TV Everywhere: The Thundering Herd
The horse race known as over-the-top video is dominated today by three entries: Netflix, Hulu Plus and Amazon Prime (with a couple of young colts in the stable).
Each has a substantial set of customers. Each has a large library of on-demand content, albeit consisting of reruns of first-run cable shows and only a smattering of original programs. Each has a consumer-friendly price point. So was the horse race lost for pay TV providers before they ever got to the starting gate?
For a while it seemed so, but suddenly you can hear the hoof beats pounding on the inside rail, and the name of the fastest horse: TV everywhere.
What does this horse have that the others lack? Let’s do the comparisons. TV everywhere is not a consumer-facing brand, but it is an increasingly recognized category of more than 100 robust apps from top entertainment brands, including programmers like Fox Networks and NBCUniversal and service providers like Cox Communications and Comcast.
In fact, TV everywhere isn’t a single horse. It’s a charging herd of horses known by household names – XfinityGo, WatchESPN, and FXNow. And each, along with dozens more, is stronger on its own merits than Netflix, Hulu Plus and Amazon Prime combined.

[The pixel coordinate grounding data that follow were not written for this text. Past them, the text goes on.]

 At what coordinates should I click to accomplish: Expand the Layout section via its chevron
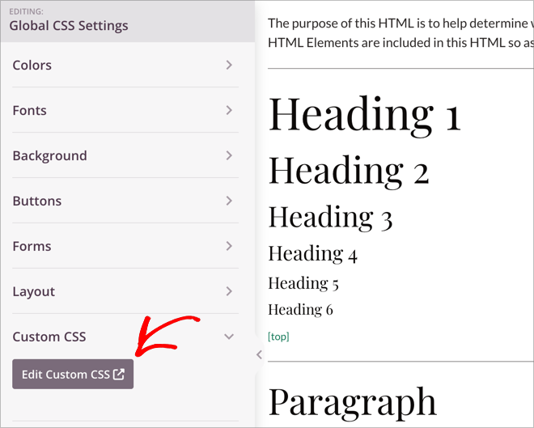pos(229,291)
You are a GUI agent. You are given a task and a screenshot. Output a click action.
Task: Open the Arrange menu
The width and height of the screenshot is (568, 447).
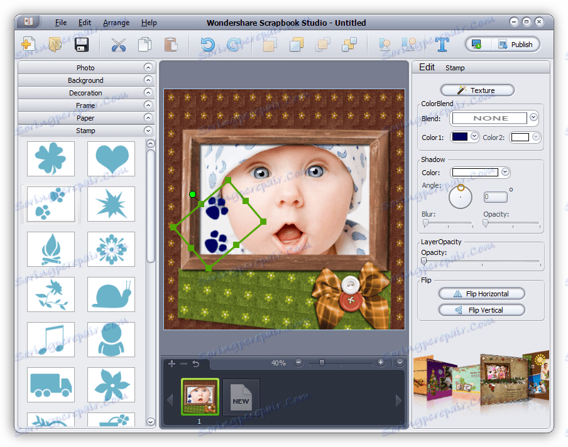click(116, 23)
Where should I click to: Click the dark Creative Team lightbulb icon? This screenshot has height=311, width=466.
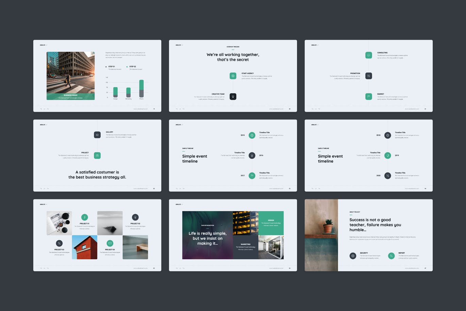[x=233, y=97]
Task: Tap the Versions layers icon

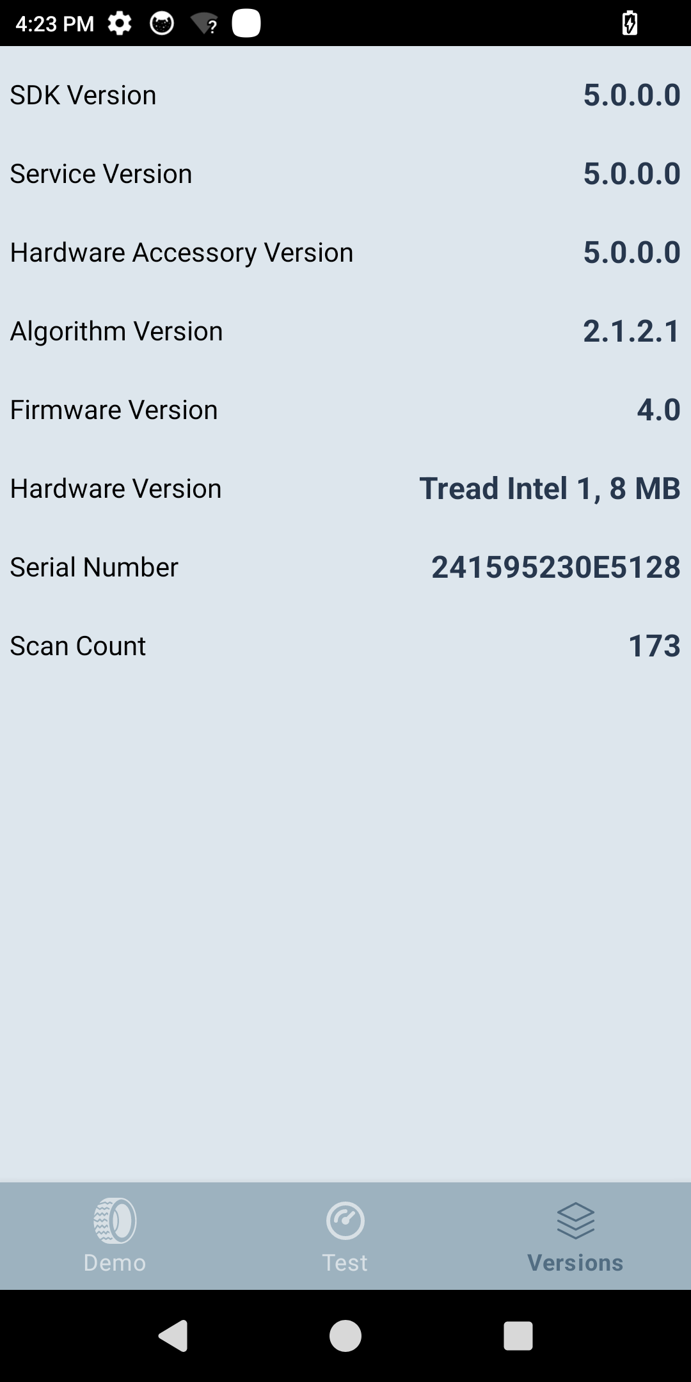Action: click(575, 1220)
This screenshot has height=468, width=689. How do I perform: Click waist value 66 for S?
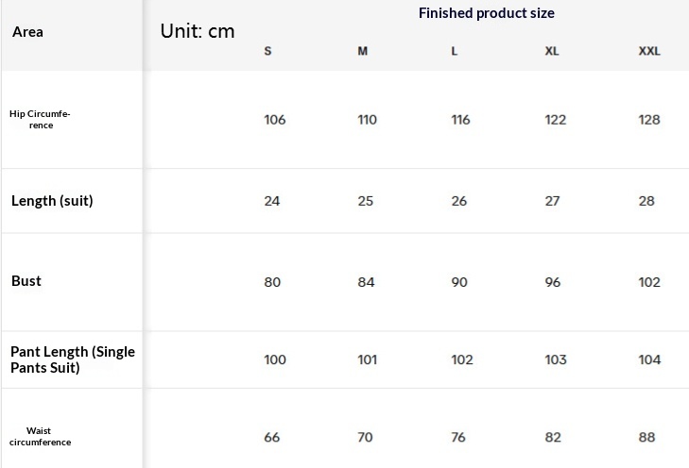pyautogui.click(x=272, y=437)
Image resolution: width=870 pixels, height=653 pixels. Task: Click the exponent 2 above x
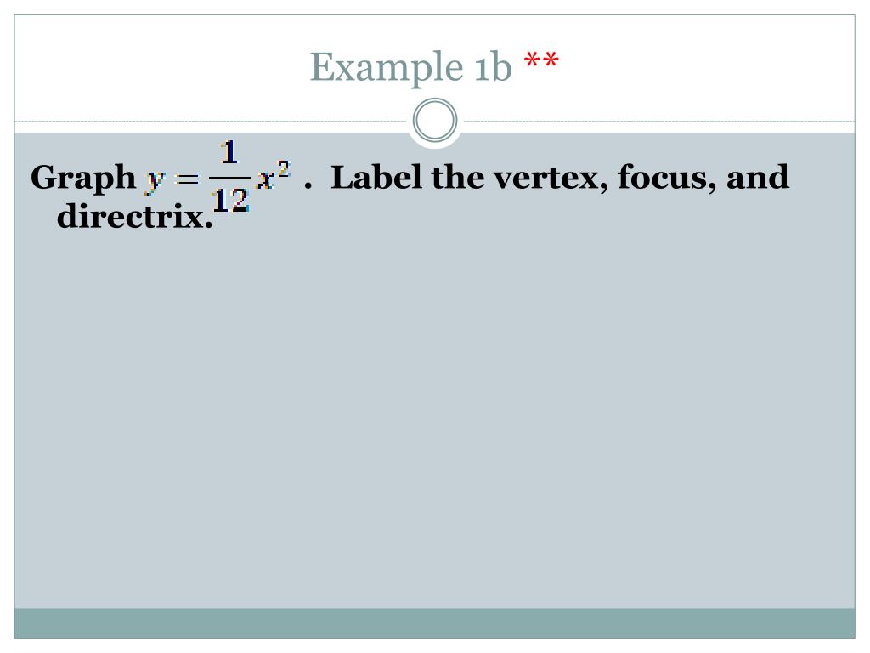click(284, 168)
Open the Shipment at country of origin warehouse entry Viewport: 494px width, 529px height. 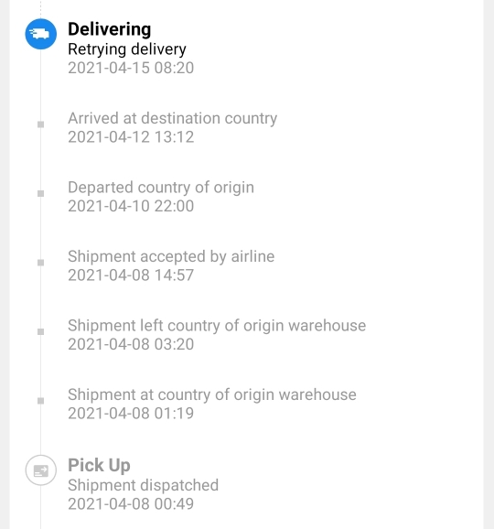point(212,394)
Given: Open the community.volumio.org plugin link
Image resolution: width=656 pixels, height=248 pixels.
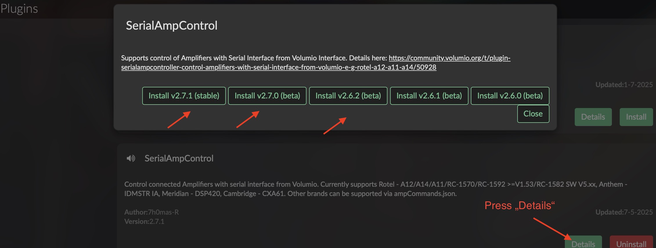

Consider this. Yes, Netflix has plenty of library TV content and a limited selection of on-demand original content. But it has exactly zero hours of live, linear streaming current-season content. Netflix has no live news and no live sports. But take any one of the TV Everywhere thoroughbreds and you’ll discover live, linear streaming of thousands of hours of content, including news, sports and major TV events like the Olympics, March Madness and World Cup Soccer. Plus, you’ll find current and stacked seasons of on-demand content from a long list of cable networks, available on-the-go on any mobile device, with a consistent user experience that is competitive with OTT entrants.
Today, industry apps, with names like “go”, “watch”, and “now,” collectively known as TV everywhere, offer the most complete set of experiences far and away.
If you’re still skeptical, ask the nearest millennial which horse he or she is following. In a study conducted for CTAM by HUB Research, the audience segment most impressed with TV everywhere was 18-to-34-year-olds. In fact, 54% of them said that the experience improved their value perceptions of both cable channels and service providers. The research also revealed that the heaviest users of Netflix are now also the heaviest users of TV Everywhere. Eighteen months ago, TV Everywhere awareness and usage was nil. Today, the Adobe Digital Index predicts that this year TV Everywhere will “cross the chasm” into the early majority.
Which horse would you bet on?
Here’s my bet. Netflix, Hulu Plus and Amazon Prime are great platforms and have spurred our industry to wake up to the call of new viewing behaviors. We’ve now all but completed the hard work of securing programming rights. Nearly 30 companies are collaborating under the CTAM banner to establish and adopt TV everywhere marketing and UX best practices. Awareness and usage are growing rapidly, and consumers are assigning greater satisfaction to their subscriptions.
Couple all of that with our consumer-friendly price point of exactly no additional charge, and you can see why my tip is to look for the horses with names like GO — WATCH — NOW, and put your money on the winning trifecta known as TV Everywhere.
John Lansing is president and CEO of the Cable & Telecommunications Association for Marketing.